Begin Source document
An Arthurian Chronology

Oliphant, c. 1000 – 1100. From the collection of the Victoria and Albert Museum, London

Below you will find dates and brief descriptions for all the texts mentioned in the introductory lectures on the early development of the Arthurian legend. I have also included all the texts we are reading, and some of the major sources for these texts. For longer excerpts from some of these texts, visit our King Arthur in History page. If you have come across this page from outside my course (English 344, The Arthur of the Britons), note that there are many medieval Arthurian texts which do not appear on this list, as it is intended to underpin one particular course, rather than to represent the whole of the tradition.

Y Gododdin, probably originally sixth century (Old Welsh)

“He fed black ravens on the wall, although he was not [no] Arthur”
End Source document
What you will do:
[1] Reproduce the Arthurian chronology word for word, from "An Arthurian Chronology" to "of the tradition.".
[2] Carry the Arthurian chronology on from its last line.
This listing was taken from a separate source.
Begin Dataset entries
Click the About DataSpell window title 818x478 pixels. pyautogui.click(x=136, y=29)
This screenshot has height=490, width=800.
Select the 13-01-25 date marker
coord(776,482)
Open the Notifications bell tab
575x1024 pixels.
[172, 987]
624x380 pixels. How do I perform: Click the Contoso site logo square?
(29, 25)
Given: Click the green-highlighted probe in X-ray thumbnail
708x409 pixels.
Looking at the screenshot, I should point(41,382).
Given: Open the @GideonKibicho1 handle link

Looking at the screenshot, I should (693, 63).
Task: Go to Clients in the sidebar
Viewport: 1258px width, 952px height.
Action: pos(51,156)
End Dataset entries
Begin Dataset entries
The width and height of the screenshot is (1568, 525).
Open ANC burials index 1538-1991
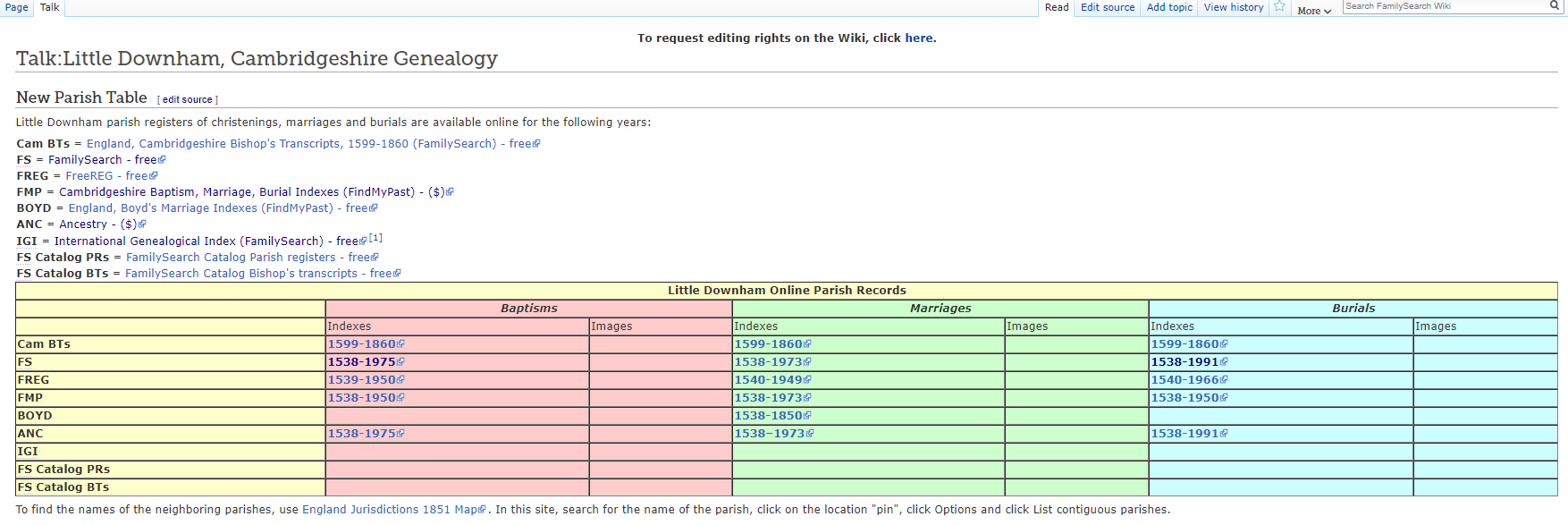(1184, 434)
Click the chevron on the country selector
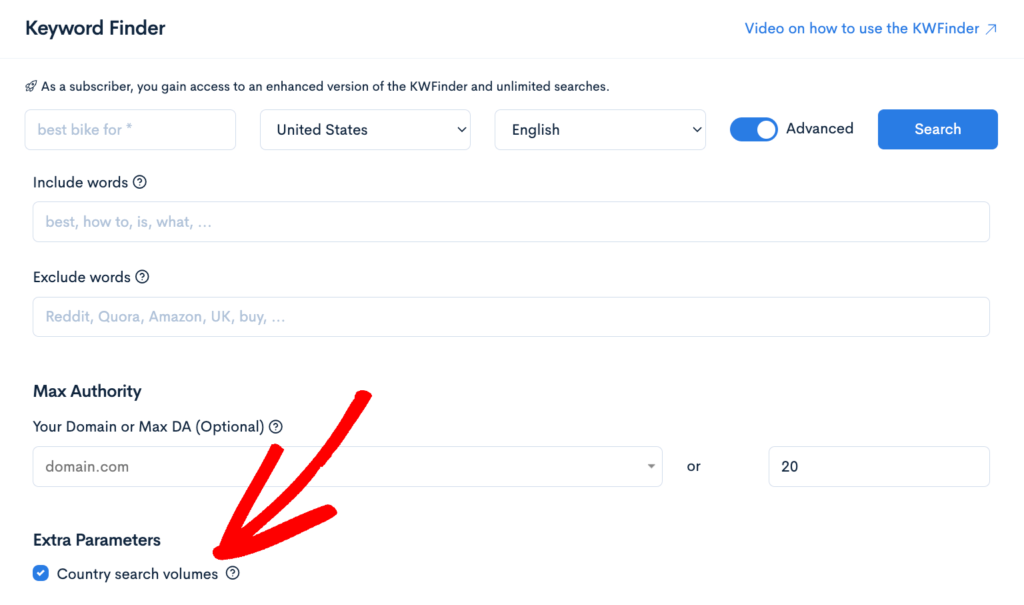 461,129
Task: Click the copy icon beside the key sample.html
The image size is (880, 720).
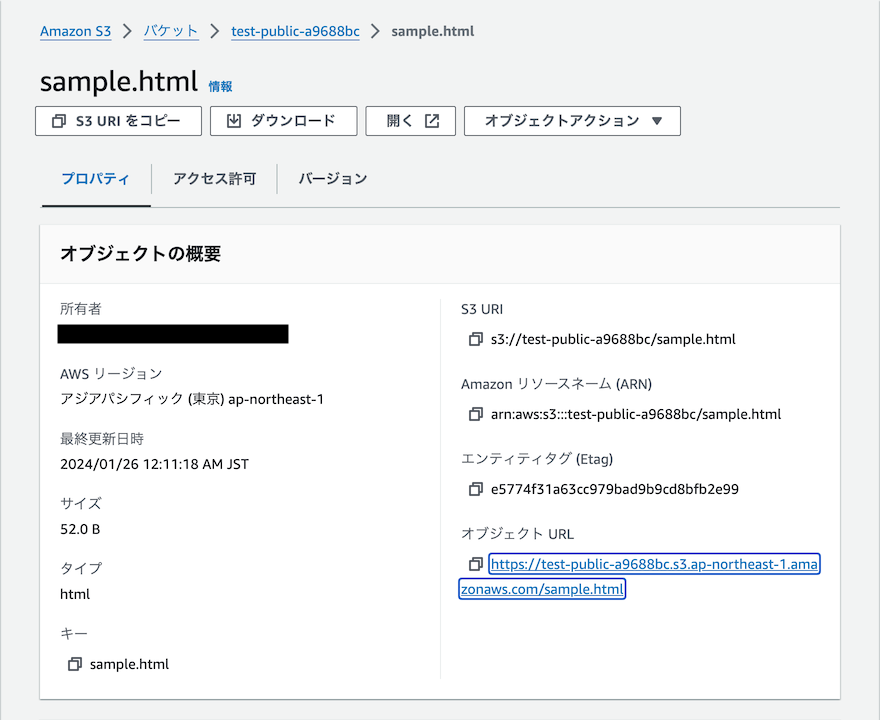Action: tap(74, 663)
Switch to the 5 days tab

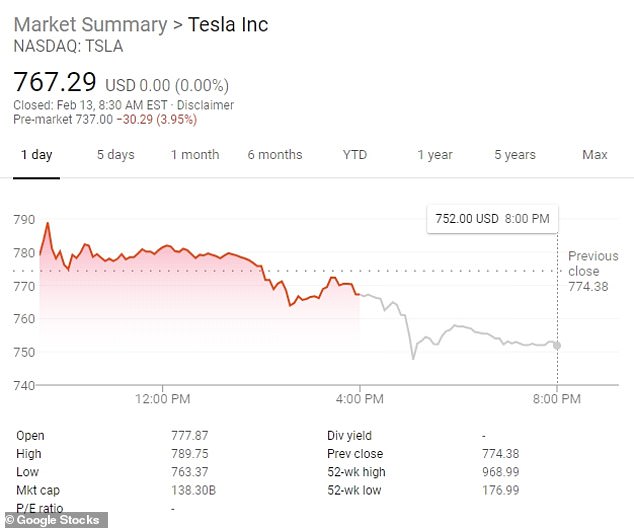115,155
End Dataset entries
Begin Dataset entries
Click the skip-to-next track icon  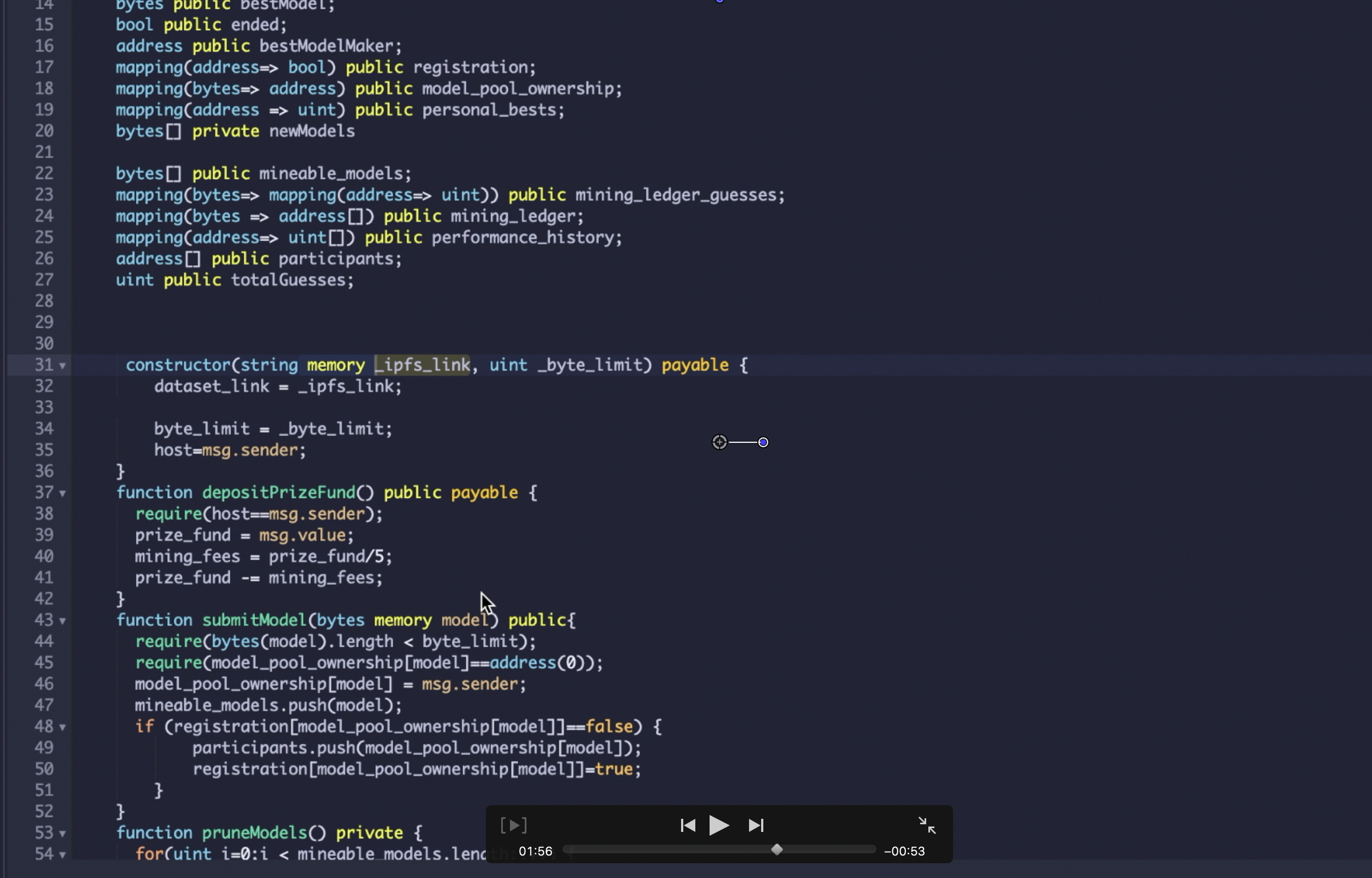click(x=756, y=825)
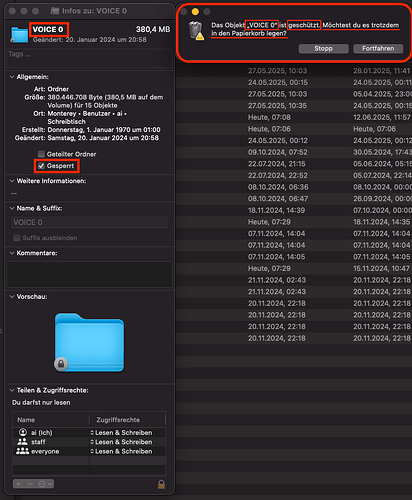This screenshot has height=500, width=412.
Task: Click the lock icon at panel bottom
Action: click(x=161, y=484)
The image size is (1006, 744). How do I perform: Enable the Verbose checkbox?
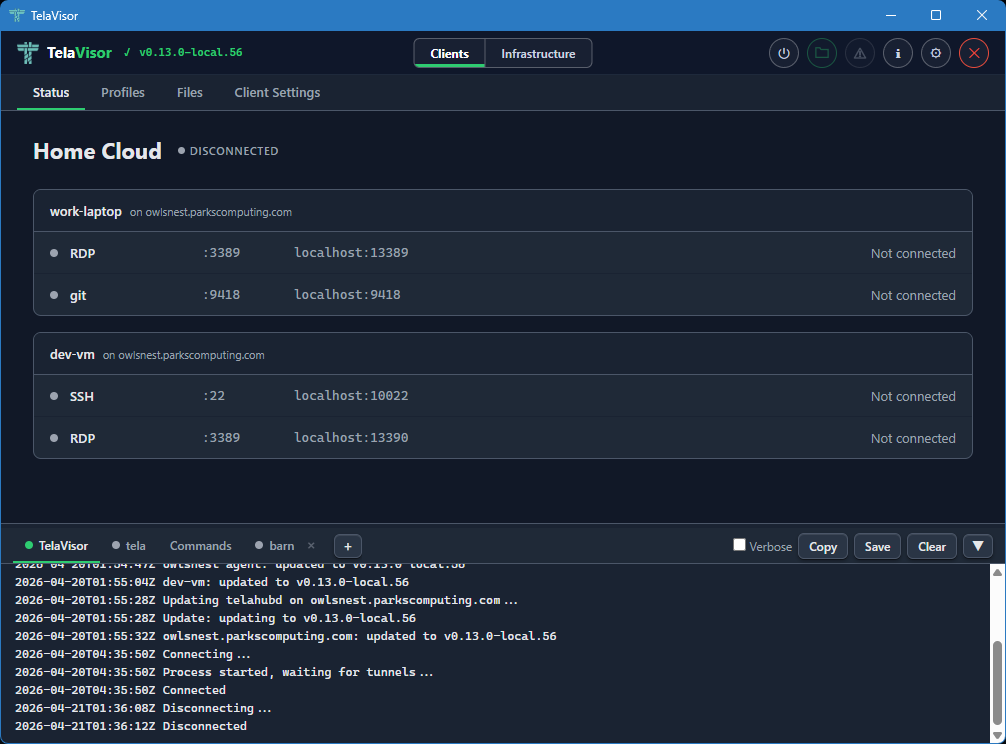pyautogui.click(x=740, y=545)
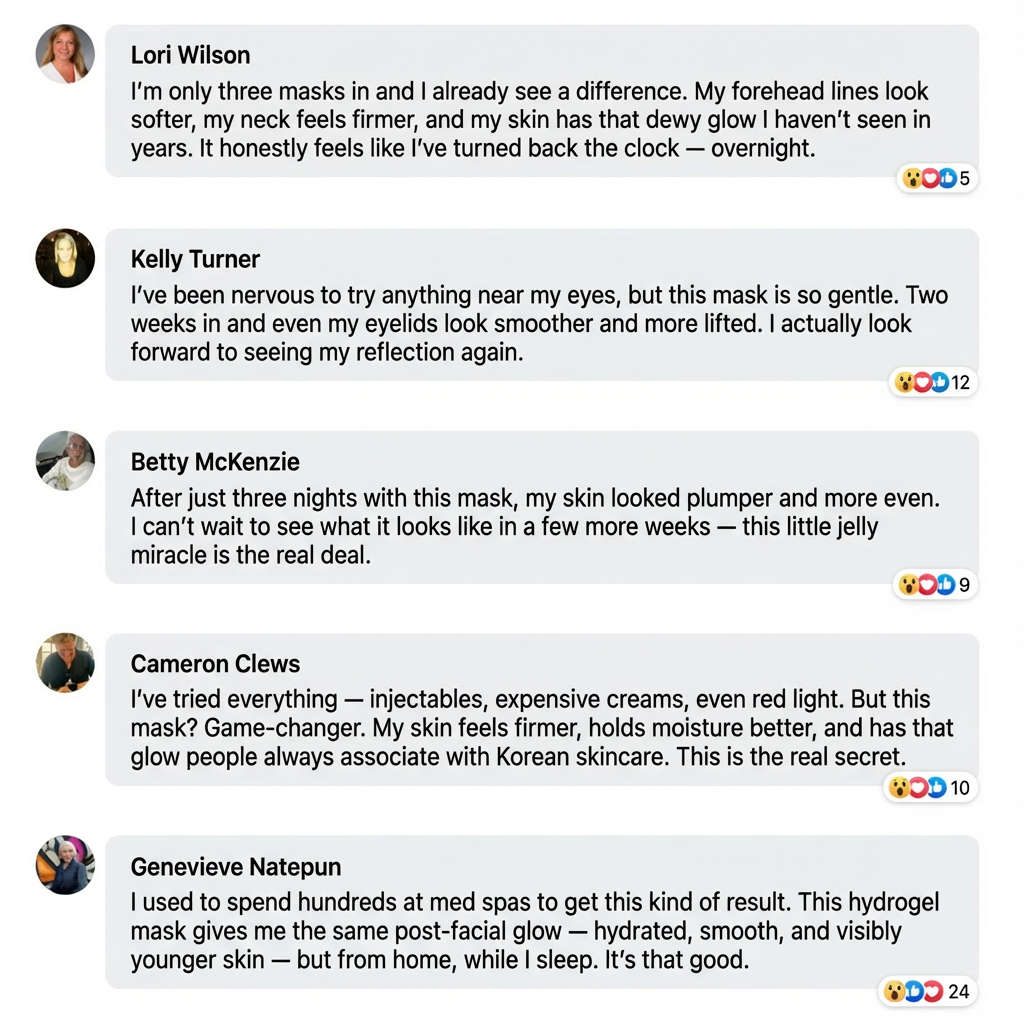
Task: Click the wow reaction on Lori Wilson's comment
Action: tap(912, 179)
End Dataset entries
Outputs for the tasks:
[1]
An Arthurian Chronology

Oliphant, c. 1000 – 1100. From the collection of the Victoria and Albert Museum, London

Below you will find dates and brief descriptions for all the texts mentioned in the introductory lectures on the early development of the Arthurian legend. I have also included all the texts we are reading, and some of the major sources for these texts. For longer excerpts from some of these texts, visit our King Arthur in History page. If you have come across this page from outside my course (English 344, The Arthur of the Britons), note that there are many medieval Arthurian texts which do not appear on this list, as it is intended to underpin one particular course, rather than to represent the whole of the tradition.

[2]
 Gildas, De excidio et conquestu Britannie [Concerning the Ruin and Conquest of Britain], c. 530-40 (Latin)

Mentions Mount Badon as a significant British victory; doesn’t mention the leader of the British, but in a previous chapter refers to a British leader named Ambrosius Aurelianus

 “Nennius,” Historia Brittonum [History of the Britons], c. 800 (Latin)

Names Arthur, says he was the dux bellorum [leader of battles] of the British, and gives a list of 12 battles; elsewhere, refers to Arthur’s dog Cavall and to his son Amr

Annales Cambrie [The Welsh Annals], c. 960-980 (Latin)

Gives 518 as the date of the battle of Mount Badon, and gives 539 as the date of the battle of Camlann, “in which Arthur and Medraut fell” ; historians now suggest date closer to 490 and 511 for these battles

 Early Welsh poetic references, 10th century on (Middle Welsh)

Stanzas of the Grave calls Arthur’s grave “difficult,” “troubling”

Spoils of Annwn tells of a raid by Arthur and his men on Caer Sidi in the otherworld, to bring back a mysterious cauldron; only 7 men return

Arthur and the Porter names some of Arthur’s companions, including Cei (Kay) and Bedwyr (Bedivere), and lists battles at Edinburgh, and against witches and a “clawing cat”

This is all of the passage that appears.